======== Data shown
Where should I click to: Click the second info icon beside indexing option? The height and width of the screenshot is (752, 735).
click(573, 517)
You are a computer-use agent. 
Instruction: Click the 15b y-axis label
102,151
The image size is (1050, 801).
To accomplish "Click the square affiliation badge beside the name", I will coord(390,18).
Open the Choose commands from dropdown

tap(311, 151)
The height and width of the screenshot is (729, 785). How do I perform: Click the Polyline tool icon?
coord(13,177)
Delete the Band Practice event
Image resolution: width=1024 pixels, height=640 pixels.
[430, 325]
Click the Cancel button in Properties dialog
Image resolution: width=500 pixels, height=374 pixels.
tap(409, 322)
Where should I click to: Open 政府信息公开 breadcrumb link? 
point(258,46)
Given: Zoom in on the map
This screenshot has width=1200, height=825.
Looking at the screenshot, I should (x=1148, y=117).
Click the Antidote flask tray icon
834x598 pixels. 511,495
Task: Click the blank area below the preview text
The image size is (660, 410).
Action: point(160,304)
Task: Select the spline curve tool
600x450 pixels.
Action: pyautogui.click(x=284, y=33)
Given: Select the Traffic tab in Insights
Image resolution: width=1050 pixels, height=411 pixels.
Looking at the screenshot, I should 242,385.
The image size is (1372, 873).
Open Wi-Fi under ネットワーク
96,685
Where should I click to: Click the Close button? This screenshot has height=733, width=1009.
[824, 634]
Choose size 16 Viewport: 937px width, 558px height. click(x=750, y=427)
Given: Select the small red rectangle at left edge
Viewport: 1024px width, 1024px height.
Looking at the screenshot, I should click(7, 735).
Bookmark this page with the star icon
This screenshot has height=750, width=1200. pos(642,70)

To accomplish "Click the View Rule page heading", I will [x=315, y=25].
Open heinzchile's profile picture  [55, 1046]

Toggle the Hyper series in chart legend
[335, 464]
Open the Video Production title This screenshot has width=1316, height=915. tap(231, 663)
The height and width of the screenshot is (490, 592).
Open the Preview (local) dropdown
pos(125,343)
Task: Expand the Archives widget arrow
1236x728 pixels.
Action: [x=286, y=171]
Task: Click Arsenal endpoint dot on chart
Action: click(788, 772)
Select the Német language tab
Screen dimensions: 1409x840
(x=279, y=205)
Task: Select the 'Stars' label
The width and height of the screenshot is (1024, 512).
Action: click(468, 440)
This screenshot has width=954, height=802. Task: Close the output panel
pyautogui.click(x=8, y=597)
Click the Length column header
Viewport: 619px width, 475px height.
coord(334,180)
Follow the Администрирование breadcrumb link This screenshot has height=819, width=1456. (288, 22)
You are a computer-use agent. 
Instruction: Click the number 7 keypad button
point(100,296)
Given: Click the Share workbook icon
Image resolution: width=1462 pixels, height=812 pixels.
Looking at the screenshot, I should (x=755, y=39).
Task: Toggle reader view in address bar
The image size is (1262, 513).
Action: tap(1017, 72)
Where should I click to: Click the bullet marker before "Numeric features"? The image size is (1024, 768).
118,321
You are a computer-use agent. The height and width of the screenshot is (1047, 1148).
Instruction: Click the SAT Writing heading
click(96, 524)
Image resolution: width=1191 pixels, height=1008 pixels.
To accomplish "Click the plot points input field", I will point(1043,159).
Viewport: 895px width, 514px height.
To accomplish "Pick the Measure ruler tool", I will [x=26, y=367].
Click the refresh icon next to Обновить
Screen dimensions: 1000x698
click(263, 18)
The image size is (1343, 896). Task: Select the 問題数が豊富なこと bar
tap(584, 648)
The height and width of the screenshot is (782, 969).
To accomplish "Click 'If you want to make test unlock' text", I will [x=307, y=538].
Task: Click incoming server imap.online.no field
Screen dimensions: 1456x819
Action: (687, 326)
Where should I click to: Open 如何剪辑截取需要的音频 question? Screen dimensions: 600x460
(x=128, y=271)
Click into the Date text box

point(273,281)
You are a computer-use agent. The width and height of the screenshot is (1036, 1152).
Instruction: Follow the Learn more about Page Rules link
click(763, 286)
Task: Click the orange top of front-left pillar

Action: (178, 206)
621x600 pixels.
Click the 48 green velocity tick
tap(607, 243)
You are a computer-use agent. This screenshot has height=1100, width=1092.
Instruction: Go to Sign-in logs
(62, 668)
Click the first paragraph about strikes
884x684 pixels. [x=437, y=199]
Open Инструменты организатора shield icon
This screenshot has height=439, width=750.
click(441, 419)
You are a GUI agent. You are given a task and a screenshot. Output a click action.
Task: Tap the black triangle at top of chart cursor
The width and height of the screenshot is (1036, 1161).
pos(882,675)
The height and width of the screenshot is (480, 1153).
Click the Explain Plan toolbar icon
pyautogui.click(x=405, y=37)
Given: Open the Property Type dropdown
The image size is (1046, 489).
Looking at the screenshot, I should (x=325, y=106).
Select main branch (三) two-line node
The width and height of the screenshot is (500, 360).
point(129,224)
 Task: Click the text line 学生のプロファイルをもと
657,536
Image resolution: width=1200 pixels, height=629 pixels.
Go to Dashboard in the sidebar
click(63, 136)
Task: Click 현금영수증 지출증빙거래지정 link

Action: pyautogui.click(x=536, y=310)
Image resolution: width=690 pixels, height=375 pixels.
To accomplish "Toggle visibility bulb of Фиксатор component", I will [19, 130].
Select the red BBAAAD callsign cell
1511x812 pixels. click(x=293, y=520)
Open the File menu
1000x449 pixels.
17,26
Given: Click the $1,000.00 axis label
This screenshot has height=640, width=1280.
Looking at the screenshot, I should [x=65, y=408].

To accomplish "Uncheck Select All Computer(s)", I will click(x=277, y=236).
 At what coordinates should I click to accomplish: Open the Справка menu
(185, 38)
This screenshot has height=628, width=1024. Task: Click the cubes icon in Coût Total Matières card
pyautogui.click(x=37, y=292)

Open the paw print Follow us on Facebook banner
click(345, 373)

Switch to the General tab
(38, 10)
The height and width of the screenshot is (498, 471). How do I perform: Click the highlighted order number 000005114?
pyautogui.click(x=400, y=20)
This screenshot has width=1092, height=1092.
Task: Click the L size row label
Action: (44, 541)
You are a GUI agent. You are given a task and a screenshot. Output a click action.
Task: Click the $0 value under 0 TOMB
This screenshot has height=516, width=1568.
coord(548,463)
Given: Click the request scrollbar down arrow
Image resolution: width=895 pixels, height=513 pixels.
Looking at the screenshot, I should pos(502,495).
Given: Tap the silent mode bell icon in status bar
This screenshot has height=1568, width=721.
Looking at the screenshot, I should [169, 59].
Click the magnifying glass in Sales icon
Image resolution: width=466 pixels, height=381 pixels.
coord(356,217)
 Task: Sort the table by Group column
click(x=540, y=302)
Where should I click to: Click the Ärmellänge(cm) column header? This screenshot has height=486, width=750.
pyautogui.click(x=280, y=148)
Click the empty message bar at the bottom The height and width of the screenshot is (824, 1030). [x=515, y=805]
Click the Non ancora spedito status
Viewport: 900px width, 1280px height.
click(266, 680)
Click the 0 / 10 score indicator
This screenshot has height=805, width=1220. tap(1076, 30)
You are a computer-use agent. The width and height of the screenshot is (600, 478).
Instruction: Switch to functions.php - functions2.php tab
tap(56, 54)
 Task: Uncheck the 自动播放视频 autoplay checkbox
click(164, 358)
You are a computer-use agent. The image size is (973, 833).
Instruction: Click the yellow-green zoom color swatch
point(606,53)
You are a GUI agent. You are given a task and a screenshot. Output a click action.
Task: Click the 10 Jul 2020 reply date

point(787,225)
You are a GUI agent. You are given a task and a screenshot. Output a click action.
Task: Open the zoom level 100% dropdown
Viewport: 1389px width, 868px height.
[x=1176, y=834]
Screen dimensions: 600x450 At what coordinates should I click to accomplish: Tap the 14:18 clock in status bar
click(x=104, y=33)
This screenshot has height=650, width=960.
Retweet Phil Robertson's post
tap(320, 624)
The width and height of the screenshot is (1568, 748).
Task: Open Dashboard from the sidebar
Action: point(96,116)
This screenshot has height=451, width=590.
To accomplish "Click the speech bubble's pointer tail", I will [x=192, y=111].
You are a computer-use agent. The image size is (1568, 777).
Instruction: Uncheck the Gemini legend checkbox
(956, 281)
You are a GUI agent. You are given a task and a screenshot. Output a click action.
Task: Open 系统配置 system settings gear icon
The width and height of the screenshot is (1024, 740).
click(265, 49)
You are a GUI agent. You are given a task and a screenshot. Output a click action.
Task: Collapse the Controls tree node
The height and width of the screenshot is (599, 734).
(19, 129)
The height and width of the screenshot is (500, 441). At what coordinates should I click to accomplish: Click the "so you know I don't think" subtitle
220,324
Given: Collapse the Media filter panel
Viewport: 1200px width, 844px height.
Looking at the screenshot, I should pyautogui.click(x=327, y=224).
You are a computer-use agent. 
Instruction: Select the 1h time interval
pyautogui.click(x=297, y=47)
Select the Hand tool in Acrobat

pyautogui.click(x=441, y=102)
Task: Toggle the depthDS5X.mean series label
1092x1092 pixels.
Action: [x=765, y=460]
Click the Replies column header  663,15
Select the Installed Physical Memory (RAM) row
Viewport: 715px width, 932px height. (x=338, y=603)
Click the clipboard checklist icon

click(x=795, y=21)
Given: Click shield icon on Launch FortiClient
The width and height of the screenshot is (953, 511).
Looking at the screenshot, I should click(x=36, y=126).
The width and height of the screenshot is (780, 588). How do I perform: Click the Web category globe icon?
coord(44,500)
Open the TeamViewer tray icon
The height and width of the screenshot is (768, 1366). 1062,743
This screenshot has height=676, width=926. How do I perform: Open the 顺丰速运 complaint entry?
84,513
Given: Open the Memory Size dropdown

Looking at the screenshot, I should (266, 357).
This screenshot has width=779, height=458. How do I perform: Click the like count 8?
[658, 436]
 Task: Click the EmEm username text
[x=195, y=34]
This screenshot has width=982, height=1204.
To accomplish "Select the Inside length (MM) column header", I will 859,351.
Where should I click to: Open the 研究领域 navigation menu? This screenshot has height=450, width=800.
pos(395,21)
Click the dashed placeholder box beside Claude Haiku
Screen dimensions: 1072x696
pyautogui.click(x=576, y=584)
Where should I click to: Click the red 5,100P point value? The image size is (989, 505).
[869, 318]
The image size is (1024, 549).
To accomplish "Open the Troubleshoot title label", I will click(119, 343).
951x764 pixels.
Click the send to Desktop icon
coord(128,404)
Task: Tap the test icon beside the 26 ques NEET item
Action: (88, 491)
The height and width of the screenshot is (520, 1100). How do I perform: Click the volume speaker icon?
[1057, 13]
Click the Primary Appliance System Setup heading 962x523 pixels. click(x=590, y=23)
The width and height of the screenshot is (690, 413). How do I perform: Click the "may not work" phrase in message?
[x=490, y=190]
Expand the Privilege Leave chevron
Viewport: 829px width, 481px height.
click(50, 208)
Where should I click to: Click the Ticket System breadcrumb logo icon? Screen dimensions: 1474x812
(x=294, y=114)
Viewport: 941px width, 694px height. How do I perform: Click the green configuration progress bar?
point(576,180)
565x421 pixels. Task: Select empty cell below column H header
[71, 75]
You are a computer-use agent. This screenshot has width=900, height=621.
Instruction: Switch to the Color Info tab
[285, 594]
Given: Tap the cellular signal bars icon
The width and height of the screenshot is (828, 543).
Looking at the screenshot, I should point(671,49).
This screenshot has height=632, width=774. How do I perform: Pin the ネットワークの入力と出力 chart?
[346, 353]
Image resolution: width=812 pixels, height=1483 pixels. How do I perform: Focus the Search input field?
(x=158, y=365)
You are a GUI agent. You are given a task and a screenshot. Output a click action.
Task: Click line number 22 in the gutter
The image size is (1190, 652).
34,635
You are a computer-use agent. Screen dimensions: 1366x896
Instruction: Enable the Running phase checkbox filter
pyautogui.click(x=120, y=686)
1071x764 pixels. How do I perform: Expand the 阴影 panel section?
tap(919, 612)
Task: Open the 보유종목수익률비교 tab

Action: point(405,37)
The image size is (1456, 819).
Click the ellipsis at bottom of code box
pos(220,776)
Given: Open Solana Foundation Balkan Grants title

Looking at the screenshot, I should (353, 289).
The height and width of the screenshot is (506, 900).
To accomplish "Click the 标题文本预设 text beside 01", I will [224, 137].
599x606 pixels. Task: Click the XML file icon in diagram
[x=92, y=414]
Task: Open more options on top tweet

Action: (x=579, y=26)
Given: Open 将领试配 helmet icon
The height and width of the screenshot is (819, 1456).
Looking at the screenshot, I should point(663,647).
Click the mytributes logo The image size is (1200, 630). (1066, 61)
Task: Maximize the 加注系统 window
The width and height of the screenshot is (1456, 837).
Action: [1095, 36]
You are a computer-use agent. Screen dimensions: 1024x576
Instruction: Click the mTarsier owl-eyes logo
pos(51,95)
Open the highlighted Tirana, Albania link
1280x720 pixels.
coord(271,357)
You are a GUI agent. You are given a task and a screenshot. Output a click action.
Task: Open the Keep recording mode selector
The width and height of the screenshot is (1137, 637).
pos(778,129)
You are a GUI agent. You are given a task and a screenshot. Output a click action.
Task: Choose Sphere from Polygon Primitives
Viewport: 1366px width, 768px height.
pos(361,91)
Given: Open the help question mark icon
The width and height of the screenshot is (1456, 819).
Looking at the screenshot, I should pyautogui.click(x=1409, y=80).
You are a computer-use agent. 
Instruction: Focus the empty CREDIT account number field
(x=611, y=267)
================
#### [Your task]
Return, unchanged, the run of lines above that opens with the line containing "This screenshot has width=1200, height=825." and closes with the line containing "Task: Select the 'Stars' label". Include both.

#### [Exercise output]
This screenshot has width=1200, height=825.
Looking at the screenshot, I should (x=1148, y=117).
Click the Antidote flask tray icon
834x598 pixels. 511,495
Task: Click the blank area below the preview text
The image size is (660, 410).
Action: point(160,304)
Task: Select the spline curve tool
600x450 pixels.
Action: pyautogui.click(x=284, y=33)
Given: Select the Traffic tab in Insights
Image resolution: width=1050 pixels, height=411 pixels.
Looking at the screenshot, I should 242,385.
The image size is (1372, 873).
Open Wi-Fi under ネットワーク
96,685
Where should I click to: Click the Close button? This screenshot has height=733, width=1009.
[824, 634]
Choose size 16 Viewport: 937px width, 558px height. click(x=750, y=427)
Given: Select the small red rectangle at left edge
Viewport: 1024px width, 1024px height.
Looking at the screenshot, I should click(7, 735).
Bookmark this page with the star icon
This screenshot has height=750, width=1200. pos(642,70)

To accomplish "Click the View Rule page heading", I will [x=315, y=25].
Open heinzchile's profile picture  [55, 1046]

Toggle the Hyper series in chart legend
[335, 464]
Open the Video Production title This screenshot has width=1316, height=915. tap(231, 663)
The height and width of the screenshot is (490, 592).
Open the Preview (local) dropdown
pos(125,343)
Task: Expand the Archives widget arrow
1236x728 pixels.
Action: [x=286, y=171]
Task: Click Arsenal endpoint dot on chart
Action: click(788, 772)
Select the Német language tab
Screen dimensions: 1409x840
(x=279, y=205)
Task: Select the 'Stars' label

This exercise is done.